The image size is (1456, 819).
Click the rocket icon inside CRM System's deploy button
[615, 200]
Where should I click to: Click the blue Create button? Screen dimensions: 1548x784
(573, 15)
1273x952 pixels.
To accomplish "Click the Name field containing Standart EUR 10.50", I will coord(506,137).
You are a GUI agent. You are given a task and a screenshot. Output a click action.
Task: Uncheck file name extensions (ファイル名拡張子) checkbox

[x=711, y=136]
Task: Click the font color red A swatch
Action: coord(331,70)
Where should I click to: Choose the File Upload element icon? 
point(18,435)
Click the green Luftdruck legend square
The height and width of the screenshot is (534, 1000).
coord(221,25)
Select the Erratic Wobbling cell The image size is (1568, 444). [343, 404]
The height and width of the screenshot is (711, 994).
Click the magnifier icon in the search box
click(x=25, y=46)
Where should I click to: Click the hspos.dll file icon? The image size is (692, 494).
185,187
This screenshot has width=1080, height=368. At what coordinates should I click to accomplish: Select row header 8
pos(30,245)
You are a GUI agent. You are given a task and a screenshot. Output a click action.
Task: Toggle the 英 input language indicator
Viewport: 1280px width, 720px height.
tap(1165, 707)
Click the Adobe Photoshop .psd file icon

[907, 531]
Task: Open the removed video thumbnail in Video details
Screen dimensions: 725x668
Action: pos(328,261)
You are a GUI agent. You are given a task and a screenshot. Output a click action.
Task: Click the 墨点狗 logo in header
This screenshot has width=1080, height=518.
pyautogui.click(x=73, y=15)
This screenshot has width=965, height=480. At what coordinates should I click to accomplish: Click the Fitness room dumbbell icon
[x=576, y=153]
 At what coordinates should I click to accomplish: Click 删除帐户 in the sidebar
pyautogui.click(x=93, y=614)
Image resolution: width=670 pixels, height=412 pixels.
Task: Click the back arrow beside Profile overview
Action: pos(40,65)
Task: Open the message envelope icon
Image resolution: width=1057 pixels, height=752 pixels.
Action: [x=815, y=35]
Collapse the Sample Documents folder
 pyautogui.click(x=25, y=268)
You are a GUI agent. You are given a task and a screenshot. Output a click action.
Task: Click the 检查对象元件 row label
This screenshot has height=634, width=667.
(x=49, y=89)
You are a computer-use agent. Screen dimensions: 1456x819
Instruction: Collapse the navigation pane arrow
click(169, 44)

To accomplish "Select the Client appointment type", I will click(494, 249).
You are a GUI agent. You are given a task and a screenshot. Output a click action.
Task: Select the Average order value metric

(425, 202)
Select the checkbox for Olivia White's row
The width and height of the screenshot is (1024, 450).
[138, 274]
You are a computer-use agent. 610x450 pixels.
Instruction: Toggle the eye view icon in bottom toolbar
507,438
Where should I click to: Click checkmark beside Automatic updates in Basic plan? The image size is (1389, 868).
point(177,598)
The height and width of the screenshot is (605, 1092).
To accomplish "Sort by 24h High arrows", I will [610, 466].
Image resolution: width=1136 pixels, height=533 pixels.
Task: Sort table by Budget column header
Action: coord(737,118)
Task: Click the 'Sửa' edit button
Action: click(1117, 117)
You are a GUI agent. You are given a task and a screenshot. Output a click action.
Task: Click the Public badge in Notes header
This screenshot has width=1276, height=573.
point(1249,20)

-*-*-

- **Written task**
Please write out the data above, from the line with "The height and width of the screenshot is (605, 1092)." through the last line, exactly, including both ends.

- **Completed task**
The height and width of the screenshot is (605, 1092).
To accomplish "Sort by 24h High arrows", I will [610, 466].
Image resolution: width=1136 pixels, height=533 pixels.
Task: Sort table by Budget column header
Action: coord(737,118)
Task: Click the 'Sửa' edit button
Action: click(1117, 117)
You are a GUI agent. You are given a task and a screenshot. Output a click action.
Task: Click the Public badge in Notes header
This screenshot has width=1276, height=573.
point(1249,20)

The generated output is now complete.